The pursuit of happiness
Every year the public reading of Declaration of Independence is re-enacted outside Independence Hall: “That among these are life, liberty and the pursuit of happiness.”
Yet, the more familiar phrase -at the time was- “life, liberty and property.” So why did Thomas Jefferson replace “property” with “happiness.”
Well it turns out Jefferson considered himself an Epicurean – a follower of the Greek Philosopher Epicurus who believed that “pleasure” was life’s most worthy goal, although not in quite the way most of us think.
We think of an “epicure” as someone who simply indulges the senses. But Epicurus himself was a celibate vegetarian who defined “pleasure” as living simply, avoiding pain, and when bad things do happen, accepting it.
He believed that the gods cared little for human affairs and that friendship was more important than worship. That’s very deep, but it might help explain what gave a man like Jefferson the courage to put his name to a document that at the time was an admission of treason.
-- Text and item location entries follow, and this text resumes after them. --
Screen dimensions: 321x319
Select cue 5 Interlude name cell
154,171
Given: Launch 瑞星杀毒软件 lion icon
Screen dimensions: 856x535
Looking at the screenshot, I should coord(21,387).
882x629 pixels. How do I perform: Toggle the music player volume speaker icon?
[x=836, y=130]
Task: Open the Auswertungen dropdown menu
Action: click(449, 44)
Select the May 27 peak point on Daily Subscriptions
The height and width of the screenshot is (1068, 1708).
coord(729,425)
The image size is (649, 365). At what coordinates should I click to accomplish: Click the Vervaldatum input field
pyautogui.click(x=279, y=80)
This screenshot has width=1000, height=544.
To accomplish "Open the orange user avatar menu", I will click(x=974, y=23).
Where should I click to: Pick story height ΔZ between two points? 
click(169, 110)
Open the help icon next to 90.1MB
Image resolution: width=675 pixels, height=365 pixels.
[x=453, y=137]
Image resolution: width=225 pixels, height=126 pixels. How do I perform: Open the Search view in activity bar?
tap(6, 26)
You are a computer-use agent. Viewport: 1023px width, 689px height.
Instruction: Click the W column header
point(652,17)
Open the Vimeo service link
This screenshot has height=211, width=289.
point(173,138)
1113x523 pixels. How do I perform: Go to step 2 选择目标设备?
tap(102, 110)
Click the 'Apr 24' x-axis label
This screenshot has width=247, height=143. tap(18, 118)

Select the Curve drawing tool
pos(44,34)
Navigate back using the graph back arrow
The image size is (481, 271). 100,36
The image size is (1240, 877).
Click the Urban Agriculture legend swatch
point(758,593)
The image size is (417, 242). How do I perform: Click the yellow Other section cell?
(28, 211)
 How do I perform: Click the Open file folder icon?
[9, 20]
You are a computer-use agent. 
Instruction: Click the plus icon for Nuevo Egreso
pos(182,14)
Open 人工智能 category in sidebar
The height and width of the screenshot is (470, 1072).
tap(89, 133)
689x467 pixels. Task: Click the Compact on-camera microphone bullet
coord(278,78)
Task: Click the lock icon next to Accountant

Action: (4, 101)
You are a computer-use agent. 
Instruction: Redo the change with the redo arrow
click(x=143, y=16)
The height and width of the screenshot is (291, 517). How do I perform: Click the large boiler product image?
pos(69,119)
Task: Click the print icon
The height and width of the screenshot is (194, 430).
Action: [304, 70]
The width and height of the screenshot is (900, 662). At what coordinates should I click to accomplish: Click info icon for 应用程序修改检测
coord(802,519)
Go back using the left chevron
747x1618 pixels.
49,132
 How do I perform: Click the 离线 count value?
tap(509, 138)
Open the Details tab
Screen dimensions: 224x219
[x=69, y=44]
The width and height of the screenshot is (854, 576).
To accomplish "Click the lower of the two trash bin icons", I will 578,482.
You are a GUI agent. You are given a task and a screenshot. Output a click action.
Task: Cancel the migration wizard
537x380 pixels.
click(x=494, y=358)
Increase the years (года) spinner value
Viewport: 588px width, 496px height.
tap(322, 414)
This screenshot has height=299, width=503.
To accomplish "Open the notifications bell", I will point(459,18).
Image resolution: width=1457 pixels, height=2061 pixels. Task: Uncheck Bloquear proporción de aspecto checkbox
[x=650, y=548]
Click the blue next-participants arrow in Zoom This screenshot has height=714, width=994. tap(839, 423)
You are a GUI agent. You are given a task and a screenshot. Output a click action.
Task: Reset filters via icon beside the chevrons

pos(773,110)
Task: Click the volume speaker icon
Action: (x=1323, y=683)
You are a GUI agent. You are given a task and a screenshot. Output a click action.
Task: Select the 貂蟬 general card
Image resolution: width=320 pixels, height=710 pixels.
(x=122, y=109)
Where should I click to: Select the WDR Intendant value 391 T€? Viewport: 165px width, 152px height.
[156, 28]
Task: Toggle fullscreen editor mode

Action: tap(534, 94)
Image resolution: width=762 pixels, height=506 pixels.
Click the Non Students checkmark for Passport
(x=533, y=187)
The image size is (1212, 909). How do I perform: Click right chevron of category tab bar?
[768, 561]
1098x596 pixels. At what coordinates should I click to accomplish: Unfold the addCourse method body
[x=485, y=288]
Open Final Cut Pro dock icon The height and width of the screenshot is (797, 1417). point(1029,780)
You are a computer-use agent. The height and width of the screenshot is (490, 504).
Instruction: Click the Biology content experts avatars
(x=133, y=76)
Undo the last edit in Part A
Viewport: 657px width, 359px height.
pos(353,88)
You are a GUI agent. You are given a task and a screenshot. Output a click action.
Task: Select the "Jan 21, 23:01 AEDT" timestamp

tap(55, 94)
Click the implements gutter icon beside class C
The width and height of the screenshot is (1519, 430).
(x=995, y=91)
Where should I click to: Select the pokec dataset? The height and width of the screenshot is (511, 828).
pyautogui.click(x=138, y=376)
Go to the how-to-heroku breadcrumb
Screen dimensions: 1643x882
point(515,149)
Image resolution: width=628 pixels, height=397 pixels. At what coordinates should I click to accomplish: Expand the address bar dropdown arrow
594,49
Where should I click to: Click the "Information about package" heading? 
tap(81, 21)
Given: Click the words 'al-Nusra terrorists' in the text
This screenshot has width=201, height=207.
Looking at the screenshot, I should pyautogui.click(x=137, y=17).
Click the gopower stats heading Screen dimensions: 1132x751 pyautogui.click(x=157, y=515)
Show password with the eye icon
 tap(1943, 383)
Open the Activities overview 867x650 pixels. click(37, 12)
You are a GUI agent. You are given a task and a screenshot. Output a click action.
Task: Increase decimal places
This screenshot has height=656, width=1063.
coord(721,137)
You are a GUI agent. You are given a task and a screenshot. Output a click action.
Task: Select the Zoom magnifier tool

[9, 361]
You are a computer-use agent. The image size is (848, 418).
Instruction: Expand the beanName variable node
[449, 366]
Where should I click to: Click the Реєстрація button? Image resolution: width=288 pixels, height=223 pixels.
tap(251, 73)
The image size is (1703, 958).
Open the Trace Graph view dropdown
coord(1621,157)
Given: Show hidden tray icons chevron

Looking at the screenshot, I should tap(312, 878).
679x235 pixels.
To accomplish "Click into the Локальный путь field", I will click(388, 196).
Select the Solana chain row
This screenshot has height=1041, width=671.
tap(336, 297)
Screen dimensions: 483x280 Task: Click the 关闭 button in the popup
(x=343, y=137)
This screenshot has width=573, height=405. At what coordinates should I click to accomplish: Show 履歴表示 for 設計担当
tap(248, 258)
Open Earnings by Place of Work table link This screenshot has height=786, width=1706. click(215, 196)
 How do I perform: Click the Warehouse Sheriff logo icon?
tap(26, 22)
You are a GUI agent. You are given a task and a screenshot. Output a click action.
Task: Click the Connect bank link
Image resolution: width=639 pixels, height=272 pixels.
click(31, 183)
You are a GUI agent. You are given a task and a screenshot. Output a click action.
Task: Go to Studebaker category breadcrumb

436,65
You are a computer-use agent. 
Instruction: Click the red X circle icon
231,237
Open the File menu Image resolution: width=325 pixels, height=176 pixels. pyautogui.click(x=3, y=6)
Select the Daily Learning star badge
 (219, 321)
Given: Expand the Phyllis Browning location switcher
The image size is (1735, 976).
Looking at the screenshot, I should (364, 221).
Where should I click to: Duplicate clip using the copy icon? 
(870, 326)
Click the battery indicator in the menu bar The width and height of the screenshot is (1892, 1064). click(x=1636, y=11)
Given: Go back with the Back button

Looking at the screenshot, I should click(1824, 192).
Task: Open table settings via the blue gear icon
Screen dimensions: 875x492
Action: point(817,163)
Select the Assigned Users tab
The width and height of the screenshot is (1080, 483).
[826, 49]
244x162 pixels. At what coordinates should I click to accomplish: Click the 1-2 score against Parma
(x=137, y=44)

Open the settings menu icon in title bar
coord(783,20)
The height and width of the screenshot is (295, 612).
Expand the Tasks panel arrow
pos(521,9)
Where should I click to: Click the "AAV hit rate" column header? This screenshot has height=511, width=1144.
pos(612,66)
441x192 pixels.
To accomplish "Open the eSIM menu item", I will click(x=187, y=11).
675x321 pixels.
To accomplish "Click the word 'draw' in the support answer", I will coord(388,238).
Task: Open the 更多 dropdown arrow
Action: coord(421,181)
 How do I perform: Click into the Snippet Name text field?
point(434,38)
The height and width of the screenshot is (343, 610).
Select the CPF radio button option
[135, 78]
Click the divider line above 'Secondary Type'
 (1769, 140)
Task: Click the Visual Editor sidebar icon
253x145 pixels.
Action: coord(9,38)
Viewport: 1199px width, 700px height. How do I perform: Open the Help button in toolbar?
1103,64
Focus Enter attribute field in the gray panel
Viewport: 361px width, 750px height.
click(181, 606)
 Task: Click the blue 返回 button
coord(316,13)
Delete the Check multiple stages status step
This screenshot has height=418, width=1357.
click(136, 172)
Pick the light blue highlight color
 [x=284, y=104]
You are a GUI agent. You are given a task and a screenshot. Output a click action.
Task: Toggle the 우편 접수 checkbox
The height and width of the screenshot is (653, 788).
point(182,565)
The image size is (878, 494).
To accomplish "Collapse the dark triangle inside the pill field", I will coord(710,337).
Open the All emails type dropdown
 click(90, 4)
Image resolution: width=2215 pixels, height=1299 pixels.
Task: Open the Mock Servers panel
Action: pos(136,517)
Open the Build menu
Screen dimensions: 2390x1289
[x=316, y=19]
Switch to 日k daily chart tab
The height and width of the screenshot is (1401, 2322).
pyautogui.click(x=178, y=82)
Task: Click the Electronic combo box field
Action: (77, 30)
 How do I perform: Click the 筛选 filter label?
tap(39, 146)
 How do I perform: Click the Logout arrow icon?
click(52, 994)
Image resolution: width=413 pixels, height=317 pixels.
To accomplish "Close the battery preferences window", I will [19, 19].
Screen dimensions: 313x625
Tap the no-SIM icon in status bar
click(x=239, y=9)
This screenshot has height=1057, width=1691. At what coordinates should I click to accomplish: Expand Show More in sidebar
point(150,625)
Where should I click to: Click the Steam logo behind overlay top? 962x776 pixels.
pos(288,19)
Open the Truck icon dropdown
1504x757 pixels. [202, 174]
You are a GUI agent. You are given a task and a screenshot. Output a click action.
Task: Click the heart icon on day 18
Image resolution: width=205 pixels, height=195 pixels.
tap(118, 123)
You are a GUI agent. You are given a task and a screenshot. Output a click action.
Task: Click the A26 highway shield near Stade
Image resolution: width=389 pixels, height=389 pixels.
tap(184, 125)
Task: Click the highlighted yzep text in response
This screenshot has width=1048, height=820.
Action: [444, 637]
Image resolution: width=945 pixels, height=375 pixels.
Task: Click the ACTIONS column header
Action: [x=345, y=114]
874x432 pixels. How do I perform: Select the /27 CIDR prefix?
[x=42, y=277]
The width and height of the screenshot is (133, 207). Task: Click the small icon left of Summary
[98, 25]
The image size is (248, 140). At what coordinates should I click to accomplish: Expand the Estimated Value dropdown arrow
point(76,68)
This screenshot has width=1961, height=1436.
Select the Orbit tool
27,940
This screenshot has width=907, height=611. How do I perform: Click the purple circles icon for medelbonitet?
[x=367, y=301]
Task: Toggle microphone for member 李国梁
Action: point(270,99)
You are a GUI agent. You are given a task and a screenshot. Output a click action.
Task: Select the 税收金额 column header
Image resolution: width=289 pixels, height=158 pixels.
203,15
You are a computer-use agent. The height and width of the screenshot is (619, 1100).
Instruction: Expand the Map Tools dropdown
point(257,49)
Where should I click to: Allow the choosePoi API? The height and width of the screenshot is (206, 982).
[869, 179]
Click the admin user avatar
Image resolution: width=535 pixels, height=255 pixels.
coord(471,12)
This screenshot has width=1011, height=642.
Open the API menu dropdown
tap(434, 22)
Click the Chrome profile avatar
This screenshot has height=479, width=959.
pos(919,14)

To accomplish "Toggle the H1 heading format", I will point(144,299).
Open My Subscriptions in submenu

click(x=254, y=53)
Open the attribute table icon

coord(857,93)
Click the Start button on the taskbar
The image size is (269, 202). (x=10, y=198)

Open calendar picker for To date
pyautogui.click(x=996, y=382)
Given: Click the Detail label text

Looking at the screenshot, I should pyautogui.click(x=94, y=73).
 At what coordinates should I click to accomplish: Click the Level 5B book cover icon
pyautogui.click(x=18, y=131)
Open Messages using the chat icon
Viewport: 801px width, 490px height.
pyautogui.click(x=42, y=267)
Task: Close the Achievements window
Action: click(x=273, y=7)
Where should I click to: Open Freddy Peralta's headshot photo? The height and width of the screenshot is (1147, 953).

As an Epicurean, Jefferson’s philosophy would have been:
Don’t fear god,
Don’t worry about death;
What is good – is easy to get, and
What is terrible – is easy to endure.
Now as to whether he himself achieved happiness is hard to say. After his wife died he never remarried. He had to deal with the contradiction of believing “all men are created equal” while owning slaves, and he died so deeply in debt that instead of freeing his slaves, his surviving family had to auction them off.
But that’s probably why he wrote “pursuit” of happiness.